**EXERCISE INSTRUCTIONS**. While leaving the pictures out, set down only the lines from the one with "This screenshot has width=633, height=420." through the end of the records, exactly as they stand.

**GIVEN ENTRIES**.
+---+

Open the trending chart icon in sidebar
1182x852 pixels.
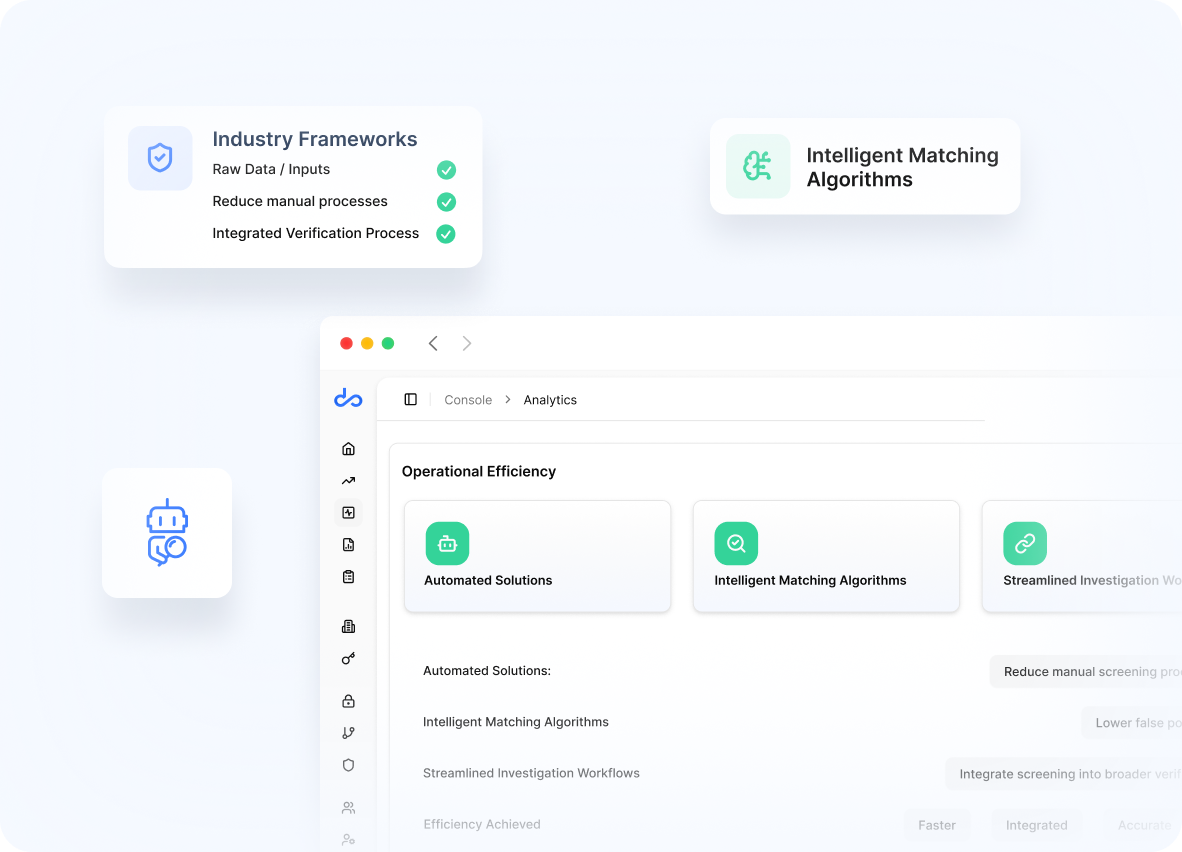coord(348,481)
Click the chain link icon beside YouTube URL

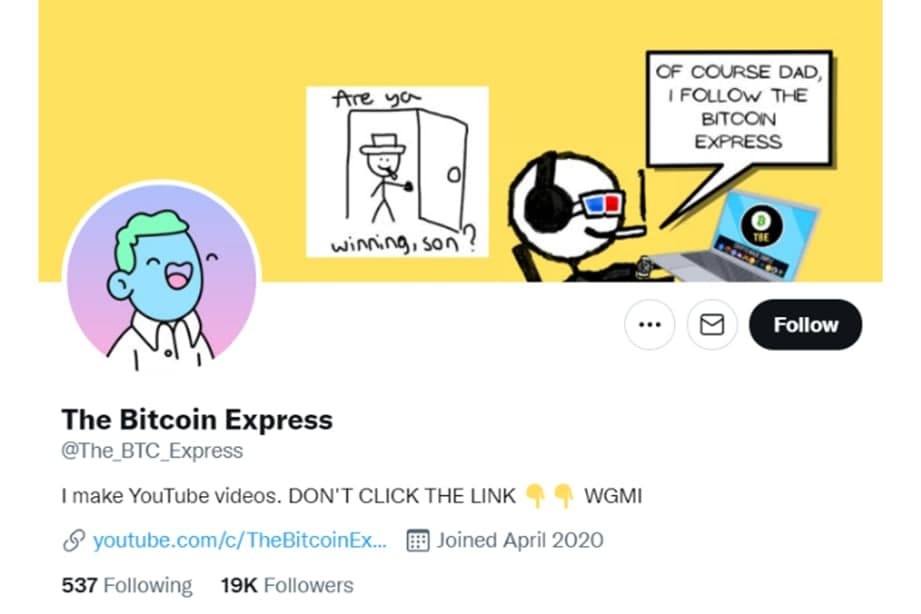pyautogui.click(x=74, y=541)
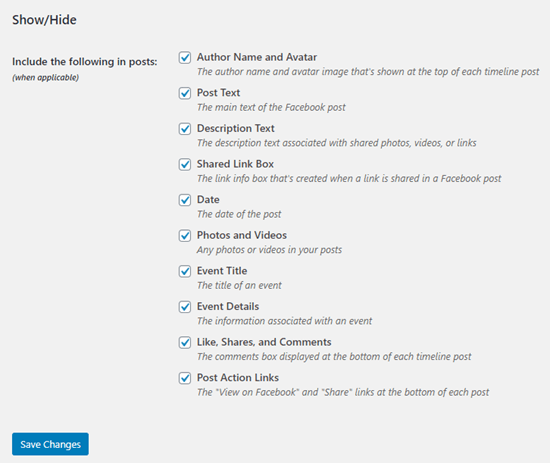Click the Like, Shares, and Comments label
Viewport: 550px width, 463px height.
264,342
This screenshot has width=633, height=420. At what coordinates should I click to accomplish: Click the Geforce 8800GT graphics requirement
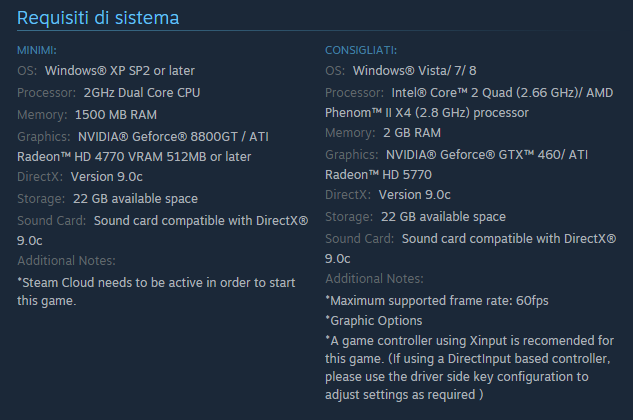173,137
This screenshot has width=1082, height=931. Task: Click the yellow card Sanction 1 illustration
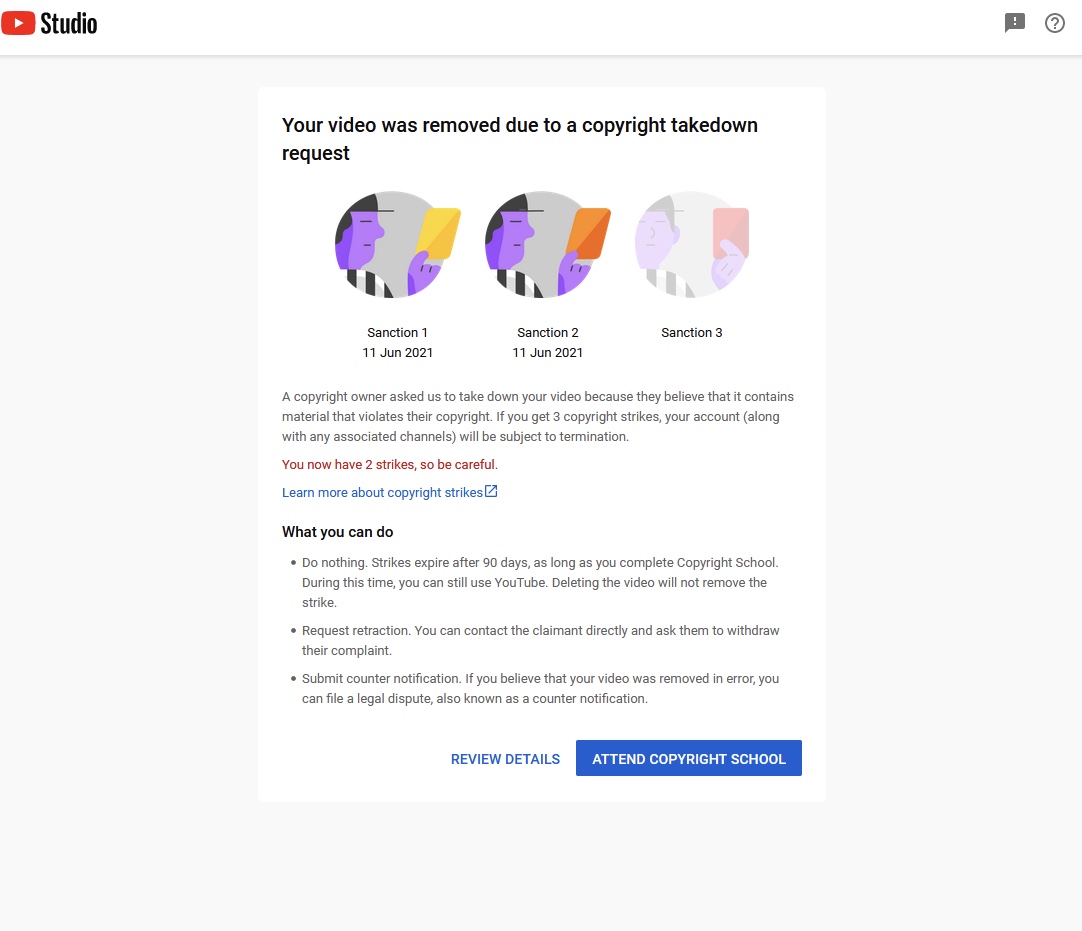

+---+

**RESULT OF THIS TASK**.
This screenshot has width=633, height=420. At what coordinates should I click to accomplish: Click the Geforce 8800GT graphics requirement
173,137
This screenshot has width=1082, height=931. Task: Click the yellow card Sanction 1 illustration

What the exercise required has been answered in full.